Group Demands Higher Bonding Requirements for Fracking



Citing the risk that the public will be saddled with cleanup costs from gas-drilling mishaps, a new report calls for massive increases in bonding and other financial assurances that government requires of drillers.

Who Pays the Cost of Fracking,” released yesterday by Penn Environment, says the financial assurances required by most states, including Pennsylvania, are woefully inadequate.

The 54-page report says that Pennsylvania’s financial safeguards don’t cover all possible drilling-related problems; don’t sufficiently cover those they do address; and don’t look far enough into the future, when even plugged wells might cause problems.

Such problems include not only contaminated drinking water, but also damage to wildlife habitat, stresses on local roads and bridges, release of greenhouse gasses, and emissions of air pollutants that could harm the health of nearby residents.

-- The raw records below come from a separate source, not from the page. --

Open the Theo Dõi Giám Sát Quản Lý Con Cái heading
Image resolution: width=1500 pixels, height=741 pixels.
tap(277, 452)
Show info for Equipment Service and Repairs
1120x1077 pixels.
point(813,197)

The report notes that currently, state regulations require drillers to secure $4,000 to $10,000 in bonds up front for single wells. Those bonds cover site-restoration and well-plugging — but not “compensation for victims for damage to property or health, provision for alternative source of drinking water in case of contamination, and full restoration of damage to public infrastructure.” And drillers are released from this assurance “one year after the well is plugged and the site reclaimed, leaving impacted residents, communities, and taxpayers on the hook for longer-term damage.”

While Pennsylvania levies a $50,000-per-well impact fee on shale-gas drillers, the report contends that proceeds are not enough to address the many impacts of fracking. Penn Environment also critiques the state’s use of “blanket bonding,” a sort of bulk-rate discount for drillers with multiple wells. The report cites a 2001 case in Wyoming in which an oil producer went bankrupt, leaving the federal and state governments on the hook for more than $3 million in clean-up costs at 120 wells.

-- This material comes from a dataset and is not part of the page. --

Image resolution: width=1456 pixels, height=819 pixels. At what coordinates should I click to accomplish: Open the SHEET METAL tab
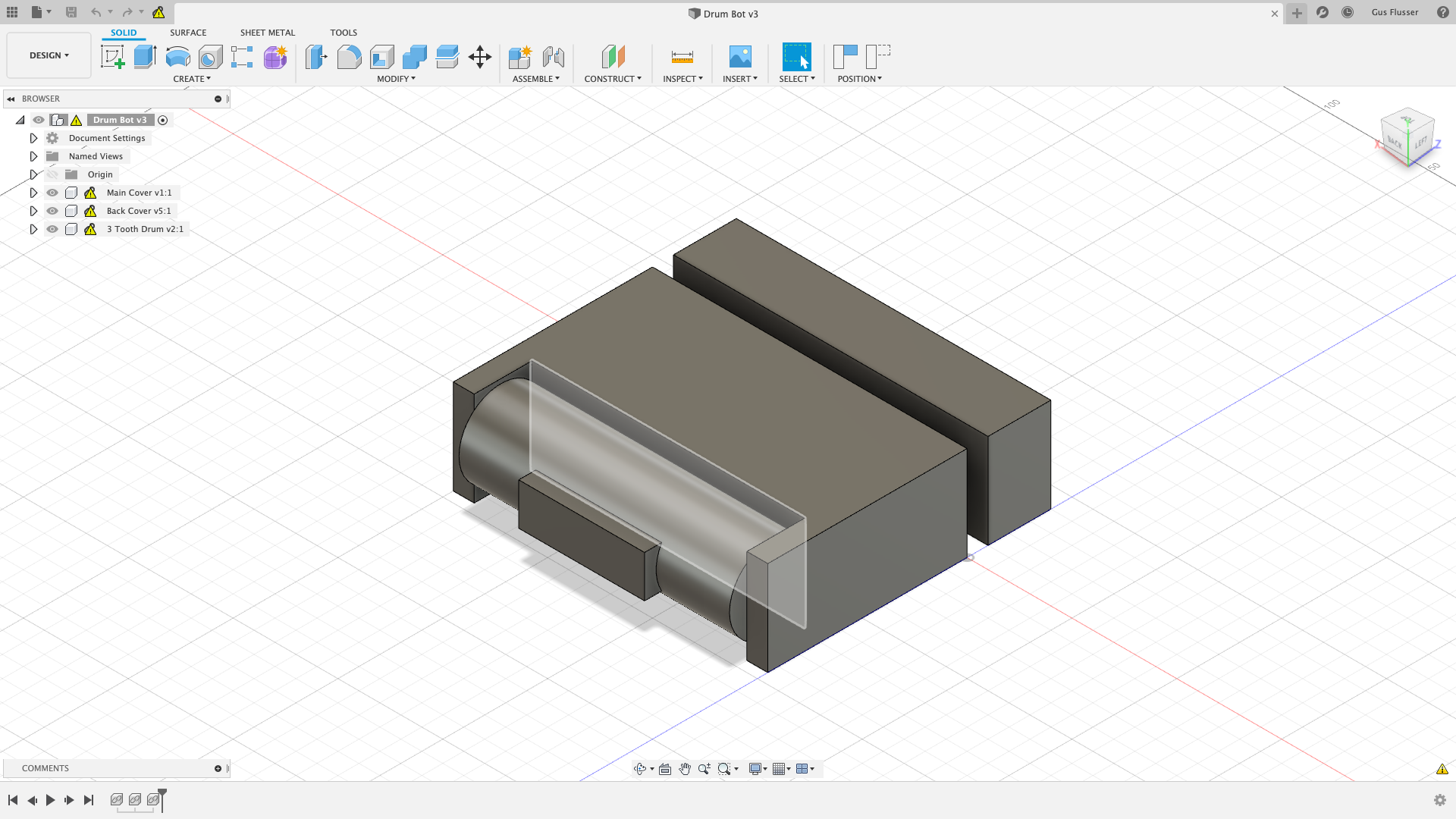[267, 33]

Penn Environment recommends that states require financial assurances of at least $250,000 per well to cover plugging and reclamation; at least $5 million per well for restitution; and an assurance period of 30 years.

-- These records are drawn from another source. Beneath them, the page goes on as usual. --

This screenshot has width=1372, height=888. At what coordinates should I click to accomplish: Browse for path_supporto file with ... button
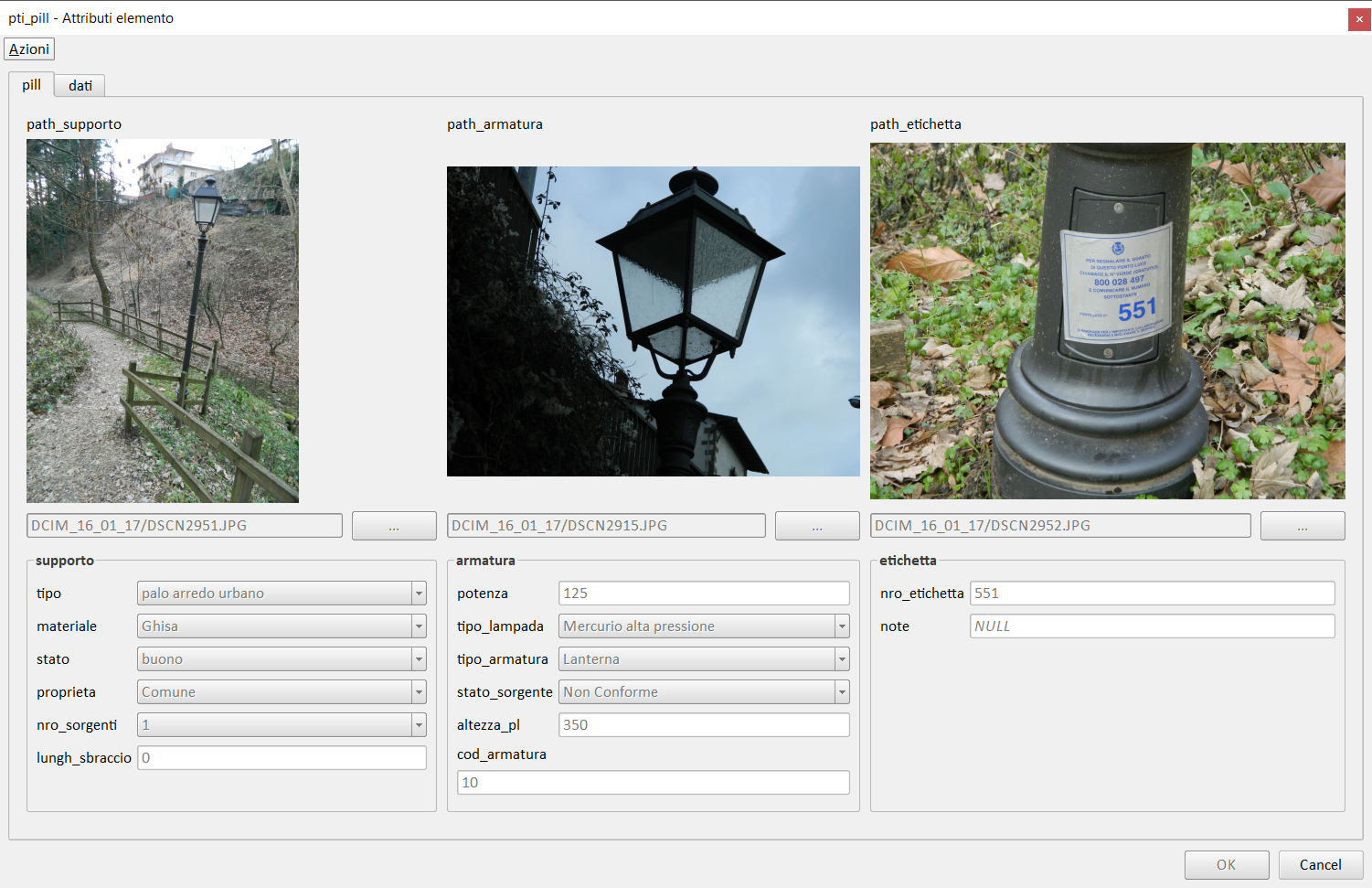(x=394, y=526)
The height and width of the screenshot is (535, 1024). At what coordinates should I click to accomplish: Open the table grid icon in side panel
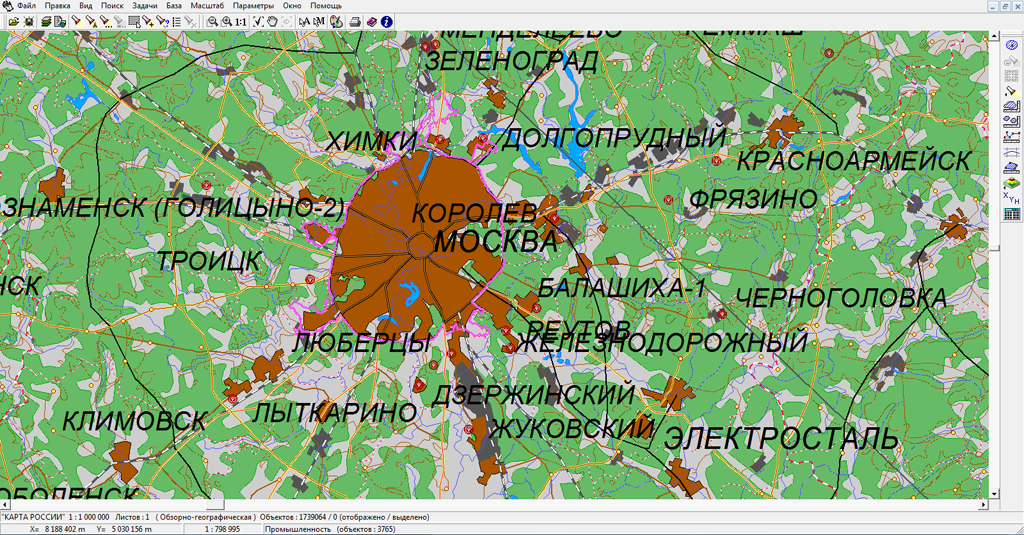pyautogui.click(x=1011, y=214)
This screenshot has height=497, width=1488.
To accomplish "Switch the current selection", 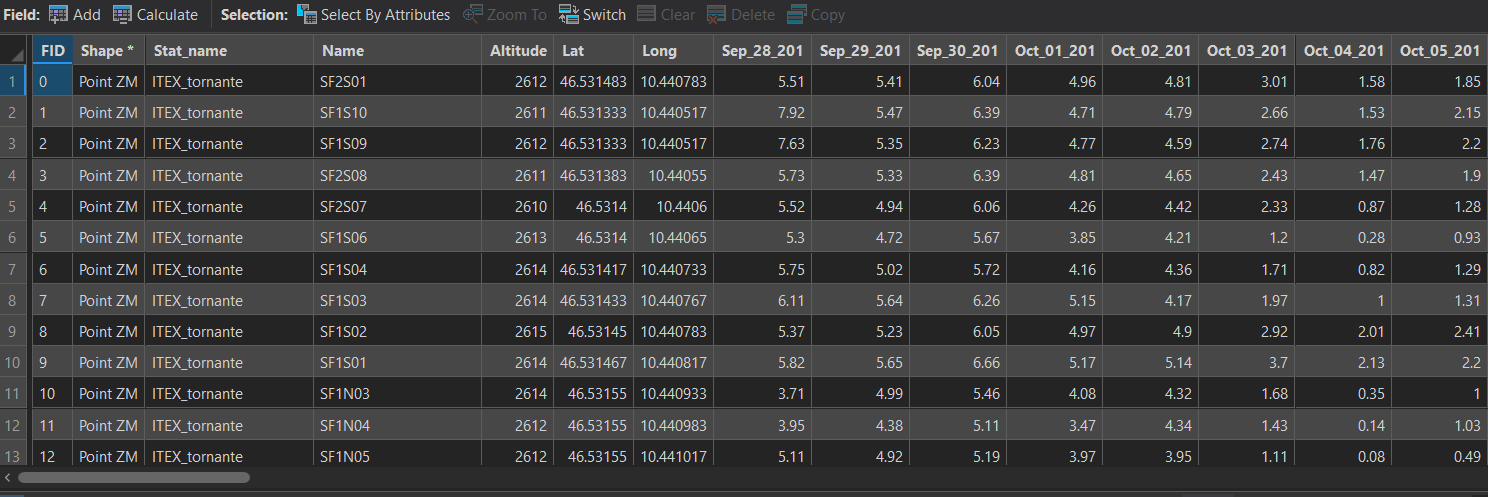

If those numbers sound high, Penn Environment notes that a study out of Carnegie Mellon University estimates the average cost of plugging and abandoning a gas well in Pennsylvania’s Marcellus region is about $100,000 per well. Moreover, the group cites a case in which Cabot Oil and Gas paid about $2.2 million to abandon three sites in Susquehanna County, an average of about $700,00 each.

And if raising assurances by that much sounds politically infeasible — or regulatorily implausible — Penn Environment notes that New York state already requires $250,000 in assurance for a single well. And Ohio makes drillers hold up to $5 million in liability insurance for bodily injury and damage to property for all a driller’s wells in the state.

Moreover, the group notes that this year alone, in the midst of both the gas boom and rising concern about drilling’s impact, three states — Illinois, Maryland and South Dakota —have raised their financial-assurance requirements, though not to the levels recommended by Penn Environment.

As precedent for the unwanted legacies of extractive industries, Penn Environment cites the widespread water-pollution problems caused by a century’s worth of abandoned coal mines. And the report says that the U.S. is home to 59,000 orphaned oil and gas wells, plus an estimated 90,000 or more whose status is undocumented.

The group says upfront financial assurances are crucial because of the cyclical nature of the fossil-fuel industry: Firms whose sites do damage might be unable or unwilling to pay for cleanup or restitution years from now.